Si Dieu est « le tout-autre », l’inaccessible, quelle peuvent être la relation et la communication entre l’homme et Dieu ? Michel Leconte présente Jésus comme un médiateur qui unit l’homme et Dieu.

  La pensée philosophique et théologique a beaucoup affirmé l’altérité de Dieu face à l’homme à tel point qu’il n’y aurait aucune mesure entre eux. Cette différence de nature est encore accentuée par cette conception qui insiste sur la transcendance de Dieu et en fait un être distinct et séparé, bien au-dessus des hommes selon un schéma de pensée dualiste de la Réalité. Entre Dieu et l’homme, il ne peut y avoir, en conséquence, qu’un gouffre infranchissable. Le judaïsme d’après le second temple et, plus encore, l’islam me semblent partager cette conception de la divinité : c’est le Dieu tout-puissant, tout autre, qui règne « au plus haut des cieux » dans une transcendance impénétrable, insondable et inaccessible à nous pauvres humains. La majesté de ce Seigneur dominateur est écrasante ; les gens du Moyen Âge préféraient déjà prier Marie ; les hommes émancipés du monde moderne, outre qu’ils ne trouvent pas ce Dieu crédible, s’en détournent. La figure du Christ me paraît démentir cette conception antinomique de Dieu et de l’humain.

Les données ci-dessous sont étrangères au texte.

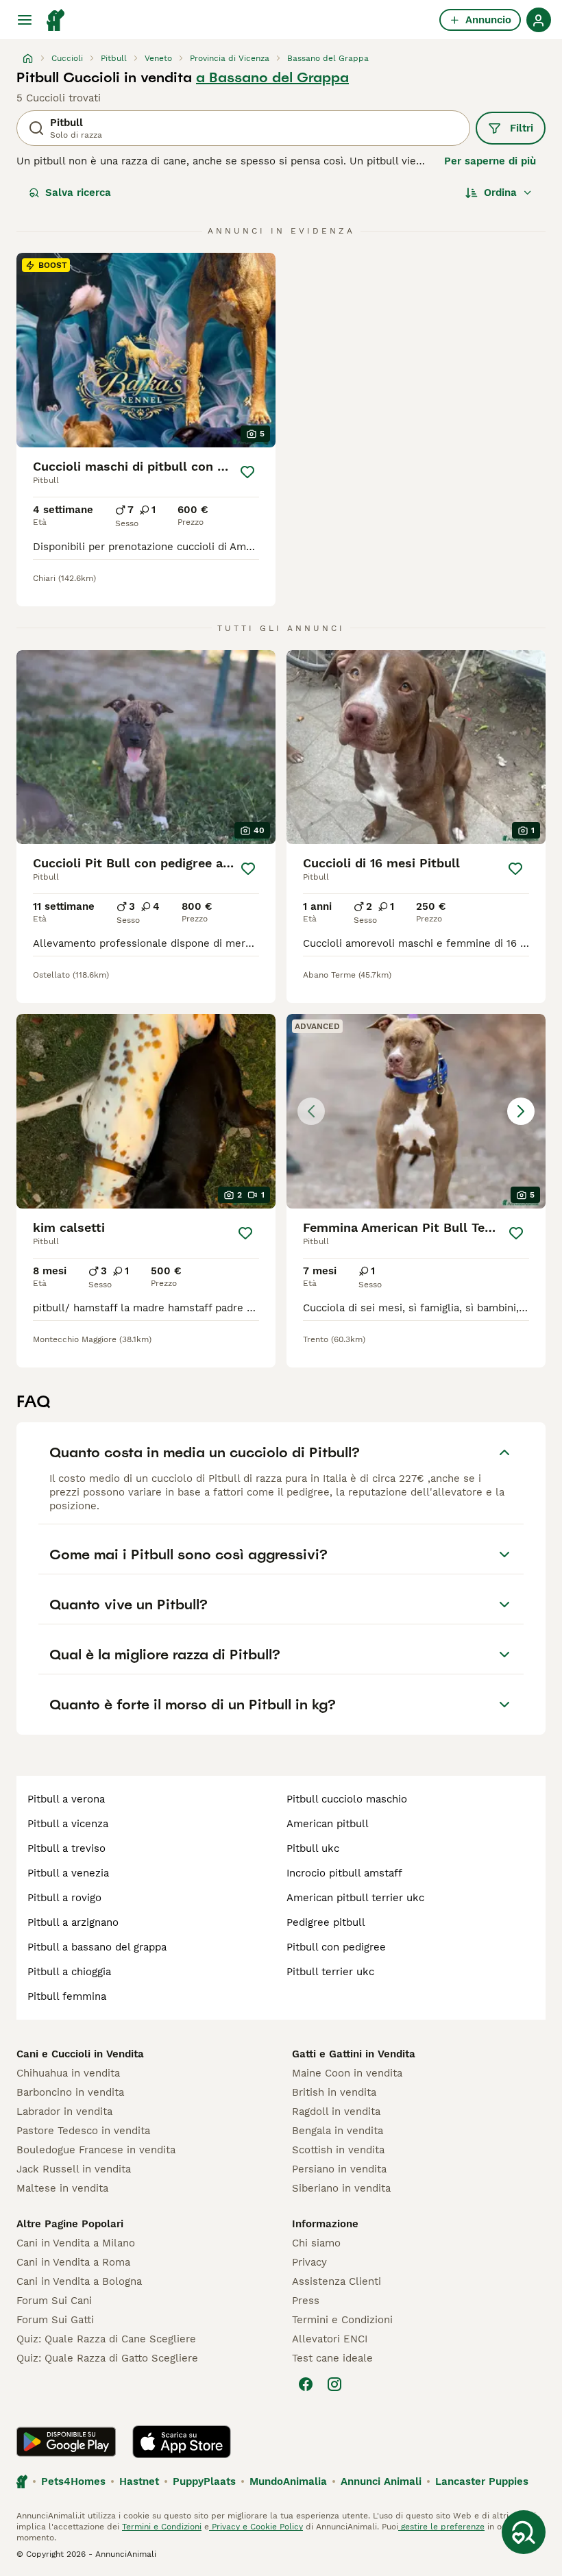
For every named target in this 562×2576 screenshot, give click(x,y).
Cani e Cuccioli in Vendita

  Lorsque Dieu est ainsi conçu comme un être objectivé et tout-puissant, tel Zeus au sommet de l’Olympe et comme l’insaisissable Absolu, Seigneur des mondes, Jésus peut difficilement être pensé comme la révélation humaine de Dieu : que pourrait-il bien y avoir de commun entre cette divinité et cet homme galiléen du temps de l’empereur Tibère ? De là découlent les débats sans fin pour savoir si Jésus est bien l’icône de Dieu, ou bien, seulement un homme, certes remarquable, mais un homme comme nous. Tout au plus, on le dira prophète, ou encore un homme choisi par Dieu, ou son lieu-tenant humain, rien qu’humain. L’enjeu, dans ce débat, est de savoir quelle relation l’homme peut entretenir avec la divinité. Car si Dieu et l’homme sont si vertigineusement différents, comment peuvent-ils établir entre eux une vraie relation ? Ne risque-t-elle pas d’être déséquilibrée, altérée en profondeur ? Devant la majesté et la toute-puissance, l’homme ne devra-t-il pas se soumettre, jusqu’à s’anéantir lui-même ? Face à cette aveuglante plénitude, comment subsister ? Et comment l’homme moderne n’entreprendrait-il pas une lutte à mort contre ce Dieu hétéronome, afin d’exister et d’être sujet, responsable de ses actes ?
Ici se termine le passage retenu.